Prince Charles Back Skiing a Year After Fatal Avalanche
KLOSTERS, Switzerland (AP) _ Prince Charles began a Swiss skiing vacation Monday and passed the site of an avalanche that killed one of his close friends and seriously injured another a year ago.
Shortly after arrival in this alpine resort, the prince’s group rode a cable car up the same mountain where the snowslide struck March 10, 1988. He hardly appeared to look when the cabin passed near the spot.
The party skied down the Gotschna mountain south of the accident site.
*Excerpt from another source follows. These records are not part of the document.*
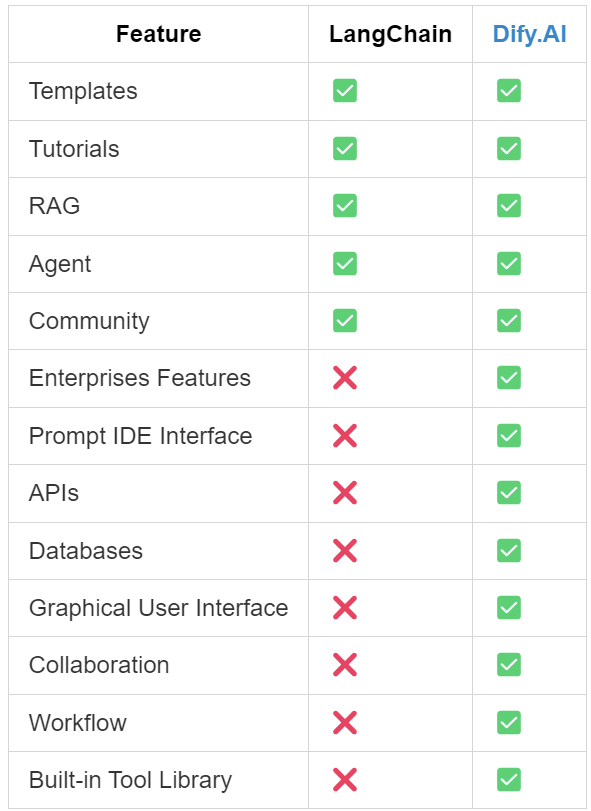
Task: Select the Feature column header
Action: coord(159,34)
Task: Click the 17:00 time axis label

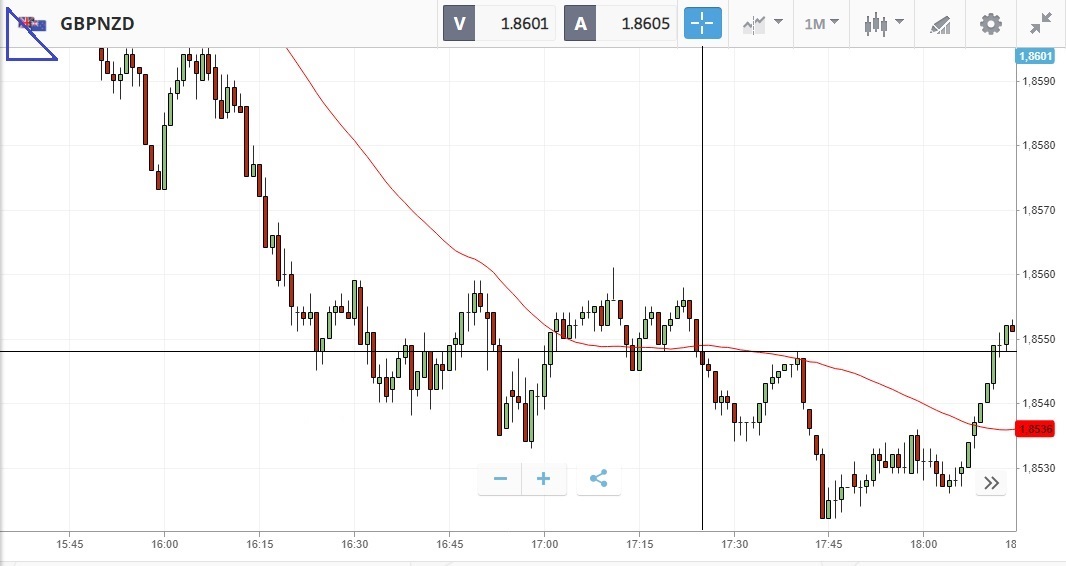Action: click(544, 545)
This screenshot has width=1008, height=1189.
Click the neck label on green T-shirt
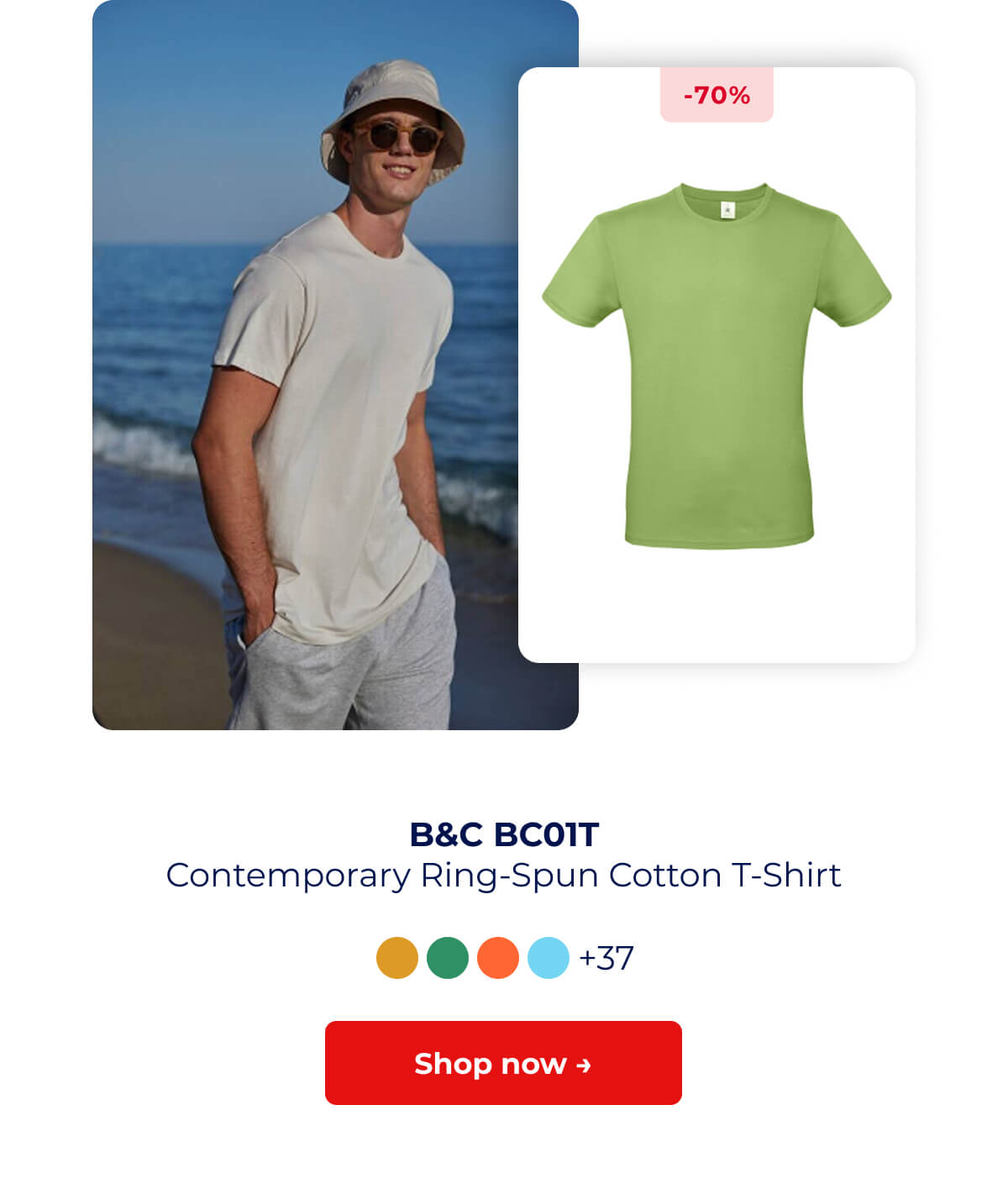click(x=727, y=210)
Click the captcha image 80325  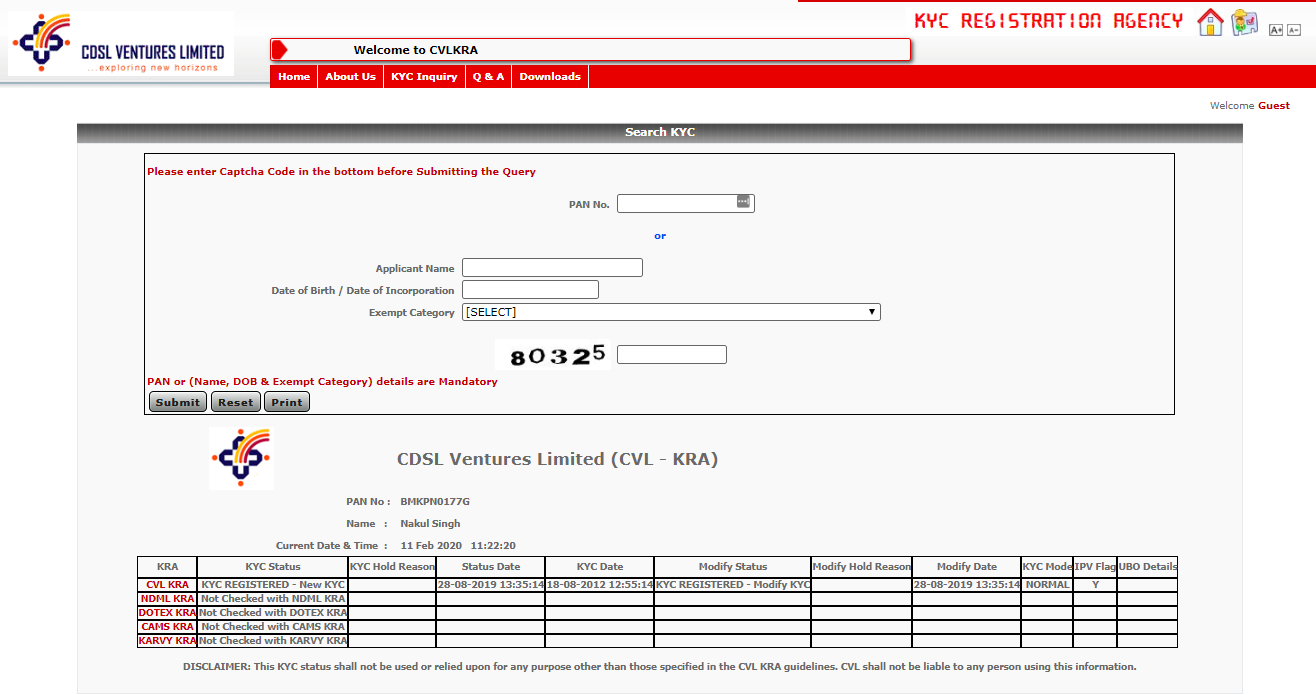click(x=553, y=355)
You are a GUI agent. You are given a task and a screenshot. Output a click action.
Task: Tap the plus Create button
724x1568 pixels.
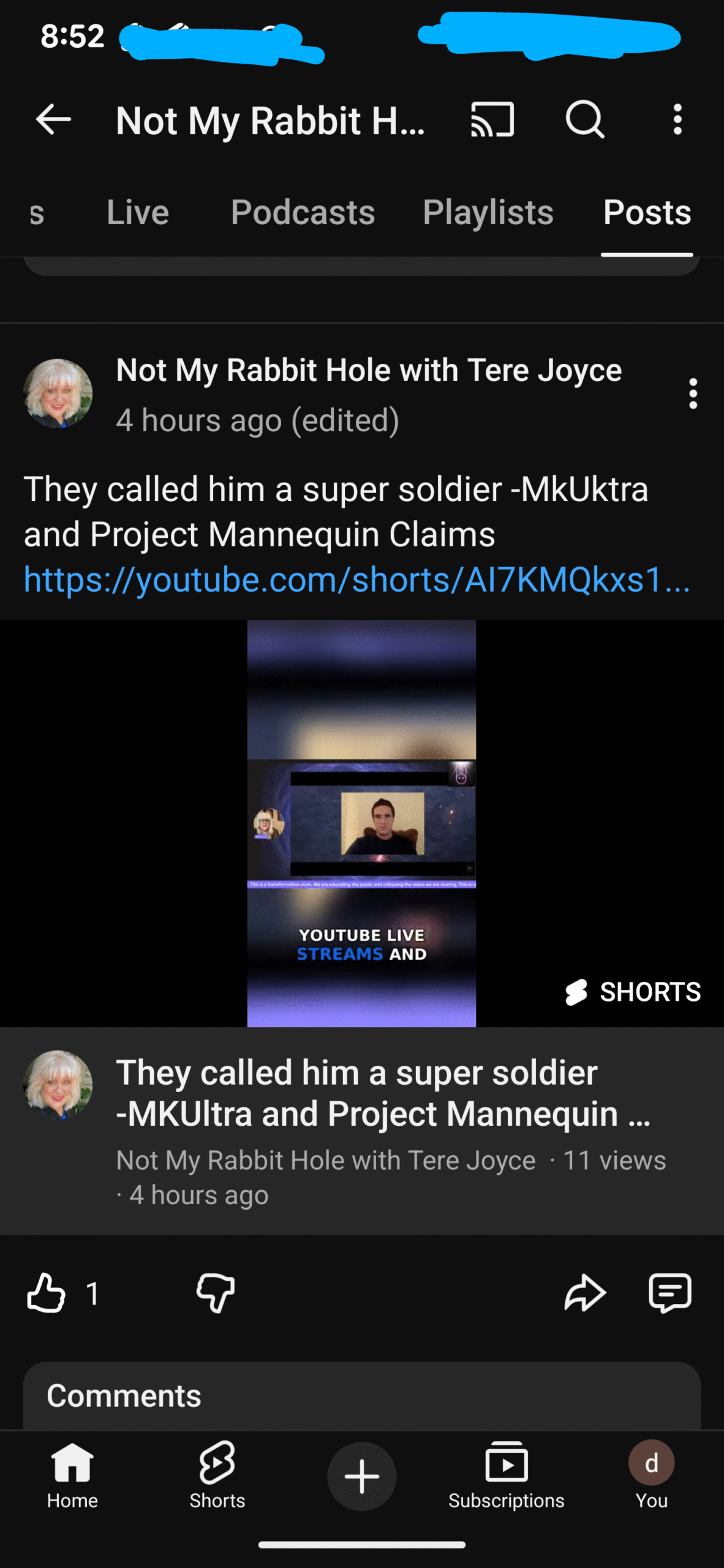pos(361,1476)
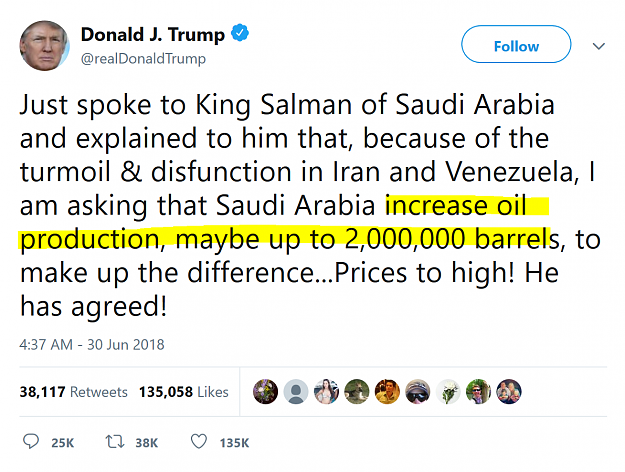Click the third liker avatar
625x472 pixels.
click(x=326, y=391)
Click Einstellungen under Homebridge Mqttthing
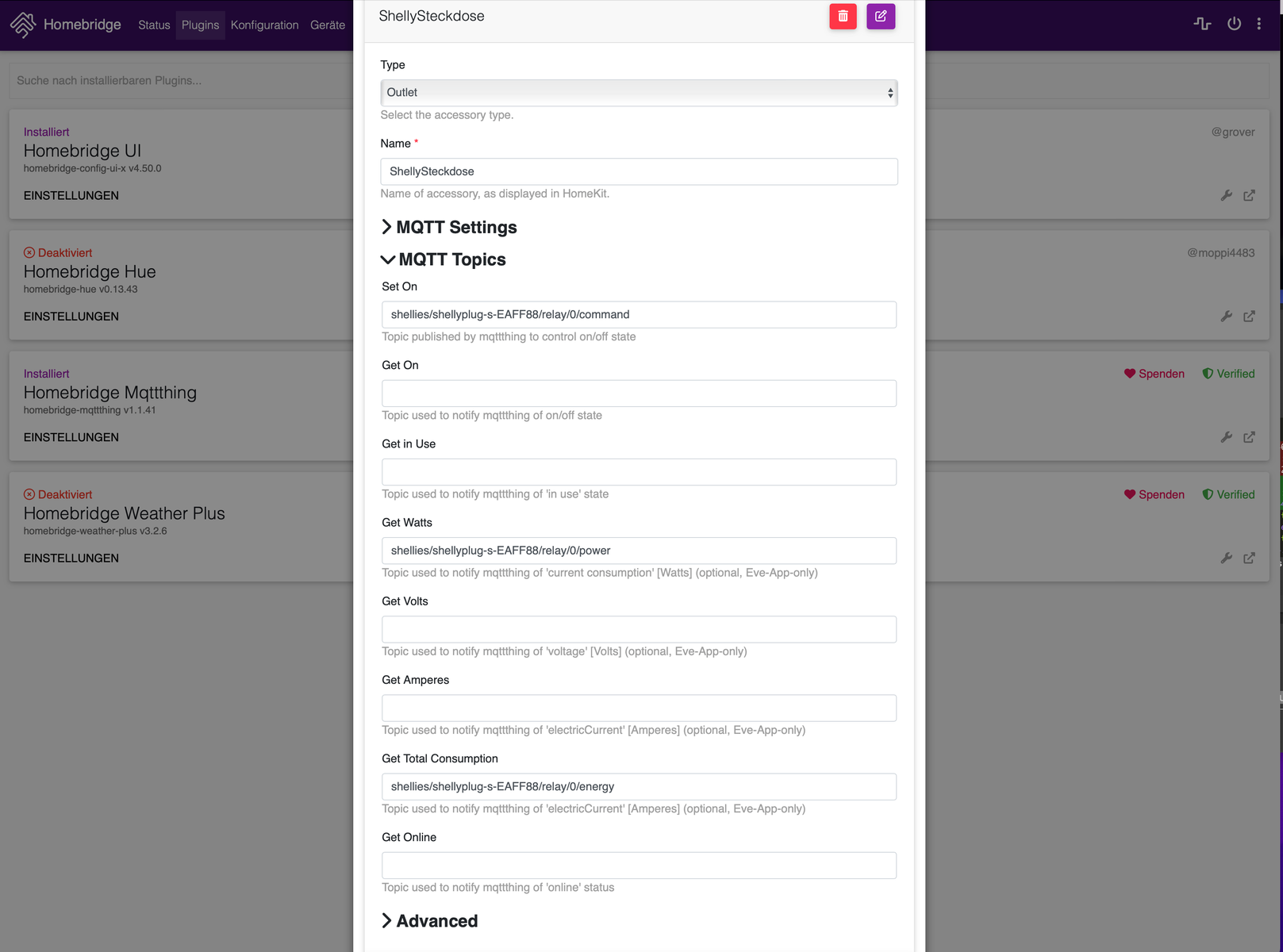This screenshot has height=952, width=1283. coord(71,437)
Authorities listed a moderate avalanche danger for the region.
The heir to the British throne was accompanied by Charles Palmer-Tomkinson, who was skiing with the prince when the avalanche struck and whose wife, Patricia, suffered broken legs.
Also along for the run Monday were Charles’ ski teacher Bruno Sprecher and a Swiss policeman.
Charles, 40, is expected to spend the week at the royal family’s traditional winter holiday resort. Princess Diana was not among the party.
Charles narrowly escaped injury in last year’s avalanche, which roared down on a group of skiers he was leading on a steep run off marked trails.
His friend Maj. Hugh Lindsay, 34, was killed. Mrs. Palmer-Tomkinson suffered multiple fractures of both legs and was hospitalized for weeks.
Diana and Sarah Ferguson, the Duchess of York, were in a chalet at the time of the tragedy.
Charles had returned to Klosters after the avalanche to visit Mrs. Palmer- Tomkinson.
Swiss authorities ruled that Charles’ six-member group caused the avalanche but nobody could be held personally responsible.